* [WORK REQUIRED]: Reproduce the listing below word for word, starting at its first line and continuing through the line containing "This screenshot has height=323, width=800.", with that line included.

[Saved entries]
[Start of Attachment]

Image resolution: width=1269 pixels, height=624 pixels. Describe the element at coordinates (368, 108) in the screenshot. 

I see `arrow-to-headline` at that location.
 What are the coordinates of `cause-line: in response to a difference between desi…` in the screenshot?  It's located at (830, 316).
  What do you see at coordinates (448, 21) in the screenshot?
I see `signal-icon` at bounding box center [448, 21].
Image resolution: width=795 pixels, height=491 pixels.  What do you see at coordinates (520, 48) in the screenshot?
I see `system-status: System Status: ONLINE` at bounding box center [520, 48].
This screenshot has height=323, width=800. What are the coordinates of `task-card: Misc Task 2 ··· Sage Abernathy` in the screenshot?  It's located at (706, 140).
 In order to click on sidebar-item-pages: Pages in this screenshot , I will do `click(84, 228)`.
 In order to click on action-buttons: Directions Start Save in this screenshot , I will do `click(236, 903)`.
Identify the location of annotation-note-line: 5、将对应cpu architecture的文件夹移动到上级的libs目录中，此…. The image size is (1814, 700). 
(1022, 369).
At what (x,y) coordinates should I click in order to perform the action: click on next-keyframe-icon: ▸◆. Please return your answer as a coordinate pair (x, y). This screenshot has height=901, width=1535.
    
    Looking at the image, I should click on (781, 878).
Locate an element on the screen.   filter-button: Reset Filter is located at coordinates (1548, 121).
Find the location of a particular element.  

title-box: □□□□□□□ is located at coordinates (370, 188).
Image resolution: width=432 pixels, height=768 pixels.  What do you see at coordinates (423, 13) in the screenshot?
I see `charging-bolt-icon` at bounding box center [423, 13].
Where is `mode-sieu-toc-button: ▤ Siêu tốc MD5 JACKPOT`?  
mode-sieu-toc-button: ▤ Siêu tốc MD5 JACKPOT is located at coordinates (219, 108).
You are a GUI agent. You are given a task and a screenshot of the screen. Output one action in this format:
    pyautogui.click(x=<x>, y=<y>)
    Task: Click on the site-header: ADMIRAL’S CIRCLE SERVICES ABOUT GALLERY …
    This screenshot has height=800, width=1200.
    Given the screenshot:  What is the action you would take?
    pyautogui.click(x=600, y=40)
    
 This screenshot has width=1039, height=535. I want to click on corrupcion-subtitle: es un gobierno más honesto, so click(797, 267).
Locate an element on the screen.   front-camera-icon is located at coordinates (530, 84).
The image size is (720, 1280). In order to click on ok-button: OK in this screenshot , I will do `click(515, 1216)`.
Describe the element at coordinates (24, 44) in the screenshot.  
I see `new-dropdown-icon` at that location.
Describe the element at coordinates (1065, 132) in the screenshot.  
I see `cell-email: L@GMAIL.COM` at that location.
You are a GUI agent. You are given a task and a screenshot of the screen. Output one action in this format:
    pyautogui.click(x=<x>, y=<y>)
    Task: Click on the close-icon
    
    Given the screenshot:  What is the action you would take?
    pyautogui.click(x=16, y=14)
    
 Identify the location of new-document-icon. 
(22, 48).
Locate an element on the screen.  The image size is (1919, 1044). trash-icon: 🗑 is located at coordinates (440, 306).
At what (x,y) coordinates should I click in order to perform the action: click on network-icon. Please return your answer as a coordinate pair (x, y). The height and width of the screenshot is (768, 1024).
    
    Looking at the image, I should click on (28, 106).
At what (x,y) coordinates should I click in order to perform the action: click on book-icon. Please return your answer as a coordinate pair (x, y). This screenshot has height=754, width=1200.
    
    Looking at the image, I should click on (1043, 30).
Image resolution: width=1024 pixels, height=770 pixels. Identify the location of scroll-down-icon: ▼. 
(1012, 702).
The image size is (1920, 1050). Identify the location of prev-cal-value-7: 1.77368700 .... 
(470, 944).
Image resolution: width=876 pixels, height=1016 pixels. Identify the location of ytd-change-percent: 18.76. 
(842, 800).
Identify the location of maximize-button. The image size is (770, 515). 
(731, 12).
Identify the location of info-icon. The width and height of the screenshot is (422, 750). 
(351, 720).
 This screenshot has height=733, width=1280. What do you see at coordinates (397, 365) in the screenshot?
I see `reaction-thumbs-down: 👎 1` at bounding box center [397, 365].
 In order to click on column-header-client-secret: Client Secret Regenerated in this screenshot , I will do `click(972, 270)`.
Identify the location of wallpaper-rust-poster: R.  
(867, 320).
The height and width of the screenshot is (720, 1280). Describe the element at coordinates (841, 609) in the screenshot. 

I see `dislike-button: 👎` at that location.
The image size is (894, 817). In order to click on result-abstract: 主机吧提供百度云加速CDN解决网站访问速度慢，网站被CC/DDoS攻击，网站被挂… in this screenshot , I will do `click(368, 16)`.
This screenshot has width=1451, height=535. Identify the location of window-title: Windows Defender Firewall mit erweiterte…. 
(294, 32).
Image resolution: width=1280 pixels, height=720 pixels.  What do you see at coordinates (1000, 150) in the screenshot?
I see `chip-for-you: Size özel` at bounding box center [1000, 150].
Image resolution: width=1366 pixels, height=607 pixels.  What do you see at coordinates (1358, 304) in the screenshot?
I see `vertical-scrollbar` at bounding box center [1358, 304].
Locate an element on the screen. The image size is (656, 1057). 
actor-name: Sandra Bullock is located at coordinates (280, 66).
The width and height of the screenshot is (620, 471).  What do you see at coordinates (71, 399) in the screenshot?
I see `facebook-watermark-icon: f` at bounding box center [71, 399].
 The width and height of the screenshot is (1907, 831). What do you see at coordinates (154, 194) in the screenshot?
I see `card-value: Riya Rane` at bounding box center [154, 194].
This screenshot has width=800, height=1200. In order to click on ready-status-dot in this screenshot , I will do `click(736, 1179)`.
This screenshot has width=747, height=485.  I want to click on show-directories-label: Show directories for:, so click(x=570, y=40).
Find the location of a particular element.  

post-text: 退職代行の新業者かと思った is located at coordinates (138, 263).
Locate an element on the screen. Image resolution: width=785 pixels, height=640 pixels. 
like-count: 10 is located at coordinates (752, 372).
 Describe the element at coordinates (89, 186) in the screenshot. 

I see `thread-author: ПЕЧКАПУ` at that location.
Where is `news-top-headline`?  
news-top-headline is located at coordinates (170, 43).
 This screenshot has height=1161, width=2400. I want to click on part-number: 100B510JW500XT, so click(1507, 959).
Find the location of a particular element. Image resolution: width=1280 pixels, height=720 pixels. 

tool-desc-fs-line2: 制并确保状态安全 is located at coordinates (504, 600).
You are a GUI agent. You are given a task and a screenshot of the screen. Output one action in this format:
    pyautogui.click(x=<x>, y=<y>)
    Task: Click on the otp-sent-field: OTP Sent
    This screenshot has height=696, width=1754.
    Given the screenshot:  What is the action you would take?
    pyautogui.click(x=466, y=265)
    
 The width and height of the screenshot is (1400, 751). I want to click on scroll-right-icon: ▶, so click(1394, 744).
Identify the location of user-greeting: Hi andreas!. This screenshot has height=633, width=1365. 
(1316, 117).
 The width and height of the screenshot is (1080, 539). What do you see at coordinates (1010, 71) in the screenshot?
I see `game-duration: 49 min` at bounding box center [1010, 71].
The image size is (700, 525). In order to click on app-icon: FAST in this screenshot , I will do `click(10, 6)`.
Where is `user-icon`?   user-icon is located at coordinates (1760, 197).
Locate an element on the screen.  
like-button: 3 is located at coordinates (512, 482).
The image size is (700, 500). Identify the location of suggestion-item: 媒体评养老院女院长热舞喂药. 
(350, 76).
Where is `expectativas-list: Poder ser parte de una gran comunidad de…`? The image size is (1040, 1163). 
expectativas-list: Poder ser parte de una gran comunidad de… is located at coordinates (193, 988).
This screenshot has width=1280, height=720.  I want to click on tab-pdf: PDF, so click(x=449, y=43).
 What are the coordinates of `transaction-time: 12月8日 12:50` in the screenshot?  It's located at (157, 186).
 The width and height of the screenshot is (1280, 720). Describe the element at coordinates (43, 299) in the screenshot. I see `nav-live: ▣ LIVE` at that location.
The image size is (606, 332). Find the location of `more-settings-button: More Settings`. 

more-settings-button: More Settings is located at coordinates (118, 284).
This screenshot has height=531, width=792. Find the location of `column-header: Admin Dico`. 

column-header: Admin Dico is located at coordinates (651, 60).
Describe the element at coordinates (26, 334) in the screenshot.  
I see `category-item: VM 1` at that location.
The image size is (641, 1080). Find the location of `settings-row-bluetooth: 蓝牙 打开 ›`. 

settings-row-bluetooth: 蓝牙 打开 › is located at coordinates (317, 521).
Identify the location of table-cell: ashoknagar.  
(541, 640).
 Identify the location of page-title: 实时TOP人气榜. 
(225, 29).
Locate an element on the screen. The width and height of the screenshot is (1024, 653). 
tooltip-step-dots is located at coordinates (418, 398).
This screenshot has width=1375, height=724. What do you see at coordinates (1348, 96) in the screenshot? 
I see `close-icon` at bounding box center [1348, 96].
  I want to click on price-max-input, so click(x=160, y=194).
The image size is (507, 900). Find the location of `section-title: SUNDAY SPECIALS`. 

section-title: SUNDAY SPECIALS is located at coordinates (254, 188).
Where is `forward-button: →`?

[End of Attachment]

* [EXPECTED ANSWER]:
Image resolution: width=1269 pixels, height=624 pixels. Describe the element at coordinates (368, 108) in the screenshot. 

I see `arrow-to-headline` at that location.
 What are the coordinates of `cause-line: in response to a difference between desi…` in the screenshot?  It's located at (830, 316).
  What do you see at coordinates (448, 21) in the screenshot?
I see `signal-icon` at bounding box center [448, 21].
Image resolution: width=795 pixels, height=491 pixels.  What do you see at coordinates (520, 48) in the screenshot?
I see `system-status: System Status: ONLINE` at bounding box center [520, 48].
This screenshot has height=323, width=800. What are the coordinates of `task-card: Misc Task 2 ··· Sage Abernathy` in the screenshot?  It's located at (706, 140).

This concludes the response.